Walter also kept himself busy. He took his new duties as “Cargo Officer” more seriously than Molly had expected. It turned out the kid could do more than just read and write, he was a whiz with computers. Probably from a childhood of hacking into banks or stealing holovids—Molly didn’t dare ask. He wasted no time retiring the manifest sheets and writing his own inventory program into a small computer. Molly had no idea where it had come from, but it seemed suspiciously newer than anything else on the ship. He carried the device with him at all times, hissing with delight when he found something new in a hidden cubby.

Between Cole’s cleaning and Walter’s organizing, the wreck of Parsona’s interior quickly transformed into a model of perplexing orderliness. This is not what living with two males should be like. Especially when one of them was a citizen of Palan, having seen what passes muster on that planet. Then again, perhaps this was the way Walter had chosen to rebel. Or maybe it was his attempt to impose order on the universe. It was no longer a mystery to Molly that her offer to get the boy off-planet had succeeded where other deals had fallen short. He must’ve been miserable there.
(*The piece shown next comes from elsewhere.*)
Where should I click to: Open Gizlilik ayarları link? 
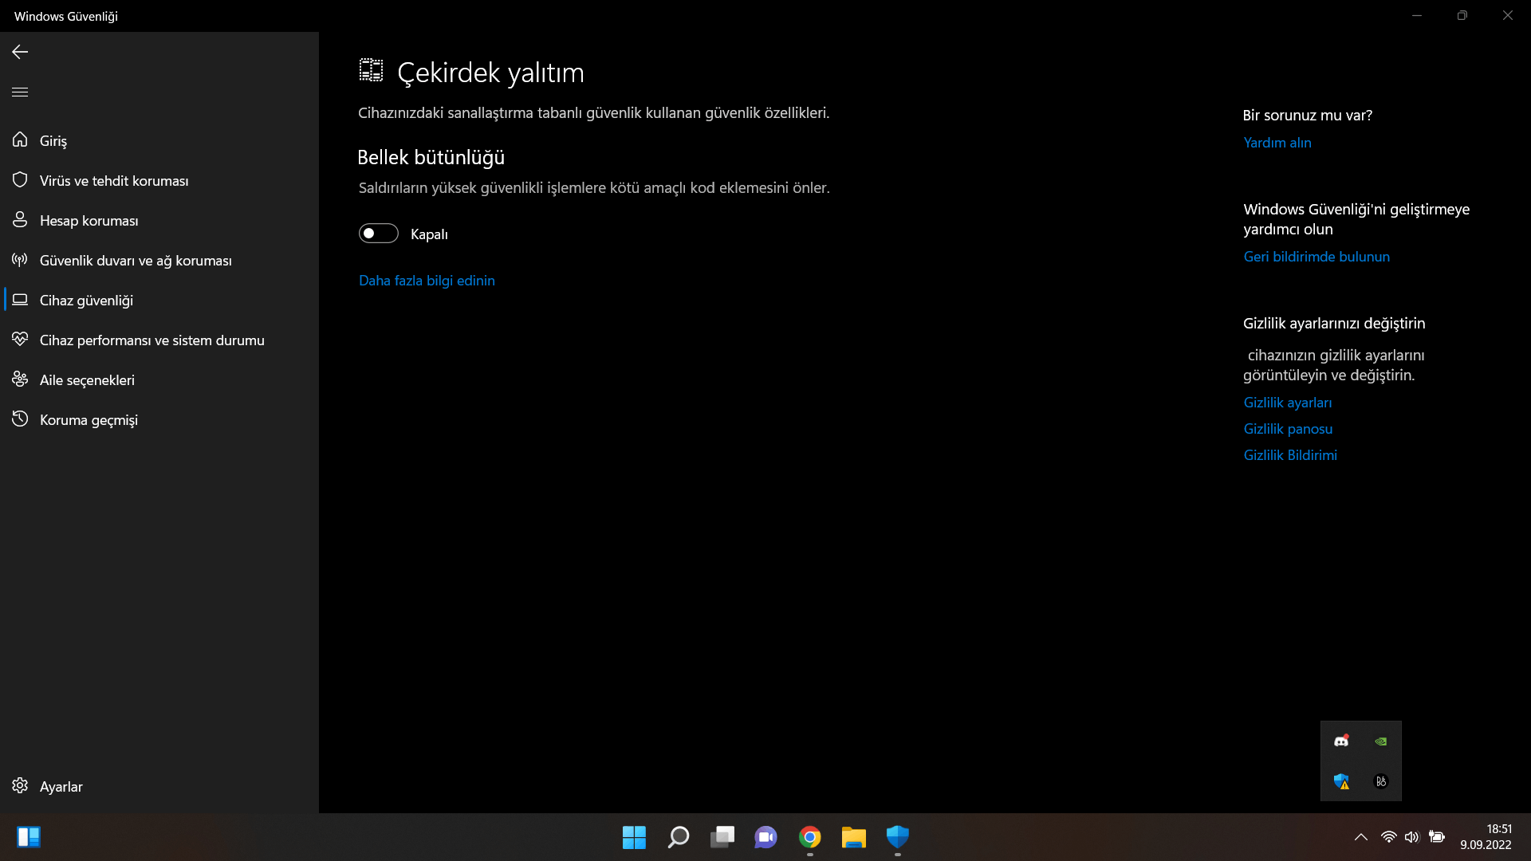[x=1287, y=403]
The only bad news, besides the hyperdrive reading eighteen percent, was the lack of some common spares for the thrusters and the state of a few mechanical systems. Numerous lights were out and needed replacing, the air conditioning unit in one of the crew rooms was broken, some paint needed to be chipped off and re-applied, and various other tasks started filling the to-do tab in the ship’s computer.

The only deal-breaker, though, was the hyperdrive. They had no way of charging it up themselves.

In fact, filling up the hyperdrive and avoiding the Navy were going to be difficult to do at the same time. Supposedly, only a few people in the entire Galactic Union knew how hyperdrive engines worked. Fusion coil technology was a closely guarded secret, and refills were overseen at Orbital Stations under the watchful eyes of Navy personnel.

There were dozens of rumors about who actually discovered the technology and owned the rights. Conspiracy theorists maintained an alien race sold the technology to Humans ages ago, but Molly didn’t buy it. Every race Humans encountered in the galaxy had received hyperdrive technology from them, not the other way around. The only exception was the Drenards, who had made the same technological breakthrough at some point, and the only technology they seemed eager to give humans were missiles. Lots of them. Pointy ends first.